Awesome! I went to Circle BMW site and picked up the kit for $32 only (plus whatever shipping it is).
Appreciate the info.
One note of caution for those who want to order from them is that their website is not secured, so it's better to pick up the phone and place your order that way.

Thanks LB!


----------



## LordByron (Aug 1, 2003)

sigurros said:


> Awesome! I went to Circle BMW site and picked up the kit for $32 only (plus whatever shipping it is).
> Appreciate the info.
> One note of caution for those who want to order from them is that their website is not secured, so it's better to pick up the phone and place your order that way.
> 
> Thanks LB!


Glad to help ! :thumbup:


----------



## flashinthepan (Jul 25, 2003)

How is the sound ?

I have thought about tryin an Apple IPOD into the aux Jack, then thought of the Phatbox n the truck idea ??

I am NOT an Audiofile, just wondering if it works decently ? :dunno:


----------



## Soupcan325i (Sep 17, 2003)

I'm no audiophile, but the aux input sounds great from my mp3 player...I only wish I could skip tracks using the steering wheel controls!


----------



## phrider (May 6, 2002)

Soupcan325i said:


> I'm no audiophile, but the aux input sounds great from my mp3 player...I only wish I could skip tracks using the steering wheel controls!


Would this work with the 2004's?


----------



## mquetel (Jan 30, 2003)

phrider said:


> Would this work with the 2004's?


yes


----------



## mquetel (Jan 30, 2003)

flashinthepan said:


> How is the sound ?
> 
> I have thought about tryin an Apple IPOD into the aux Jack, then thought of the Phatbox n the truck idea ??
> 
> I am NOT an Audiofile, just wondering if it works decently ? :dunno:


I use it with an iPod and an XM receiver... it sounds great! The only bummer about the set up is that the iPod doesn'y offer a true line out, so you need to adjust the volume on both the radio and ipod.


----------



## flashinthepan (Jul 25, 2003)

mquetel said:


> I use it with an iPod and an XM receiver... it sounds great! The only bummer about the set up is that the iPod doesn'y offer a true line out, so you need to adjust the volume on both the radio and ipod.


Cool !!

I could see the Ipod for them longer road trips..and the reg stereo for shorts runs around town.


----------



## captaindrewle (Nov 19, 2002)

mquetel said:


> I use it with an iPod and an XM receiver... it sounds great! The only bummer about the set up is that the iPod doesn'y offer a true line out, so you need to adjust the volume on both the radio and ipod.


Just a note, the third generation ipods have a line out. It is accessed through the dock connector.


----------



## mquetel (Jan 30, 2003)

captaindrewle said:


> Just a note, the third generation ipods have a line out. It is accessed through the dock connector.

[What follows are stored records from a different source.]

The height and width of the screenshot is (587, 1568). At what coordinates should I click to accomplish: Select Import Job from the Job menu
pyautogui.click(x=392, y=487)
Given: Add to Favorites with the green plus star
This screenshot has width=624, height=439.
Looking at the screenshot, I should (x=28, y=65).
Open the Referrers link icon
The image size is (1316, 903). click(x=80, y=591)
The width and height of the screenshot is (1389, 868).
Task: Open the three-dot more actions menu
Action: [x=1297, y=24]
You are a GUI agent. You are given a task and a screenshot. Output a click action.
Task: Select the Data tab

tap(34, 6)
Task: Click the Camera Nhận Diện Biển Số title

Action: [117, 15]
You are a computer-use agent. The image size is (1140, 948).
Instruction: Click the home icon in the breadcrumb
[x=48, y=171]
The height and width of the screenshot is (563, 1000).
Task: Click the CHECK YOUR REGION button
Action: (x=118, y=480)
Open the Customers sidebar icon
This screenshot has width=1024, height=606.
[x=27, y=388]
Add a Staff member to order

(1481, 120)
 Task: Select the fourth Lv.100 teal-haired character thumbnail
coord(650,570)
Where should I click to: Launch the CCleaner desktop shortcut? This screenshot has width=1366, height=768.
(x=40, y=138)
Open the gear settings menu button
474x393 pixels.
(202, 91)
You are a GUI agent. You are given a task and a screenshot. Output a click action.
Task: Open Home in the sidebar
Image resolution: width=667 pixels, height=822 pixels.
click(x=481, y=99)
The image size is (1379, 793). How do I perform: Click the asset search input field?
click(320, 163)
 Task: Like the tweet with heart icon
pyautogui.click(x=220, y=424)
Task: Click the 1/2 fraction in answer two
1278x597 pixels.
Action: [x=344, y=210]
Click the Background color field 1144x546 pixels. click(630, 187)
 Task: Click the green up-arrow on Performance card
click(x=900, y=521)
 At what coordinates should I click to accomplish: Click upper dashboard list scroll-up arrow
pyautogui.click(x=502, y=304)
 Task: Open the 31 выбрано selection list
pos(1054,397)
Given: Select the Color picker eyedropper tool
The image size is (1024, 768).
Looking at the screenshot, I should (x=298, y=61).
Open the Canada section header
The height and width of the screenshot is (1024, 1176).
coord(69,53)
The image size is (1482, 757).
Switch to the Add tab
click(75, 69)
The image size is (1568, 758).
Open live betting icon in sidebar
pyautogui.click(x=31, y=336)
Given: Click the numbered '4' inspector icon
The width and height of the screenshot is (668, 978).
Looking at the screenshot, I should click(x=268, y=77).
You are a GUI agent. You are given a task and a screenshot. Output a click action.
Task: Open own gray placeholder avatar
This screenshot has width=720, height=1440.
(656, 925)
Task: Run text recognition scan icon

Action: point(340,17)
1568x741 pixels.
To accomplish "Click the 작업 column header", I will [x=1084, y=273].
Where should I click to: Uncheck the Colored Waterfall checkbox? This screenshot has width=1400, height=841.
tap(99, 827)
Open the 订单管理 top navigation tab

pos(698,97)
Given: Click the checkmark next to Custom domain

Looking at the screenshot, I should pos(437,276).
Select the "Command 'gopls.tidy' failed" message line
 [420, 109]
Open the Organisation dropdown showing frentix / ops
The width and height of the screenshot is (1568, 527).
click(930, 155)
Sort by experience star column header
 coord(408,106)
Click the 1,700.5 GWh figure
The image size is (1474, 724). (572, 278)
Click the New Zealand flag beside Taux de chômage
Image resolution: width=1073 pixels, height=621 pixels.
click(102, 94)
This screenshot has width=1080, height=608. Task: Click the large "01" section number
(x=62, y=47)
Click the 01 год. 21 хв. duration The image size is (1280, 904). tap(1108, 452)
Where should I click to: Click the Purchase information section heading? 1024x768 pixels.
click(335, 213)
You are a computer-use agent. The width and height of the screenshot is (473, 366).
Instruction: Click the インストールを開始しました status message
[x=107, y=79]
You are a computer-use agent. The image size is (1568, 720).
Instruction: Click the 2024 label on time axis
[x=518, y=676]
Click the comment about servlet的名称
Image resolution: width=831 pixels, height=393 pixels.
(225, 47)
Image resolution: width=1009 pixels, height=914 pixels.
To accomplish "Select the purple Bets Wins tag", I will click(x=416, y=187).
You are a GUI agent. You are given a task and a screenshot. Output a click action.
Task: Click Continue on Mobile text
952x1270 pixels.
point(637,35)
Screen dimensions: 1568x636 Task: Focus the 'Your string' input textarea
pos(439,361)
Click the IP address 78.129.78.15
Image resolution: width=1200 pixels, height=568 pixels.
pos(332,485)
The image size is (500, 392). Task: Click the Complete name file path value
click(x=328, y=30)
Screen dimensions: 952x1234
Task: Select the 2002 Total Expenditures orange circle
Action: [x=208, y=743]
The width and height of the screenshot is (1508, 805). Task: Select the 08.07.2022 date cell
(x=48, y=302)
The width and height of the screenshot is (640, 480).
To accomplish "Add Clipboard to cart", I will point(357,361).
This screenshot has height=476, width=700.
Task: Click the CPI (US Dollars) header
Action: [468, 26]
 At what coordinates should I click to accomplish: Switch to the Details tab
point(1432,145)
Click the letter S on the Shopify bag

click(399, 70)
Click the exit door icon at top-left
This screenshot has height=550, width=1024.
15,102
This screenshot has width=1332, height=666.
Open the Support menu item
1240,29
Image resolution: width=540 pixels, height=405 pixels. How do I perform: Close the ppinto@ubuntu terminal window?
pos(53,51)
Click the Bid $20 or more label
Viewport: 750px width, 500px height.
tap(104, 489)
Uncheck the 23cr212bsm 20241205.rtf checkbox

Yeah, I saw in this other thread that you built a custom harness to get the line out from the Belkin adapter. Would really appreciate the details needed to build my own also. :thumbup: I'm keen on circumventing the amp section in the Belkin adapter... I've heard some negative things about noise.


----------



## BJSteffes (Feb 11, 2004)

*2004 330Ci AUX inputer install*



LordByron said:


> its the same part # but just to make sure call your dealer and ask. Also if you go to the circle BMW  website the AUX input is actually cheaper than the one they sell in Ebay.
> 
> Good luck


Is this install tough? For 32 bucks you can't go wrong....but is it easy to install?


----------



## LordByron (Aug 1, 2003)

BJSteffes said:


> Is this install tough? For 32 bucks you can't go wrong....but is it easy to install?


Its easy to install if you are familiar w/ took and a drill ... just follow the directions here take your time and have fun!


----------



## wooldogg (Jul 28, 2003)

I have the XM Delphi Roady and would like to install the Aux Input line for audio instead of using the FM Modulator. 

However, i have the OEM CD-Changer installed in the trunk. Will i be able to easily switch between the two (CD Changer or XM) if needed???


----------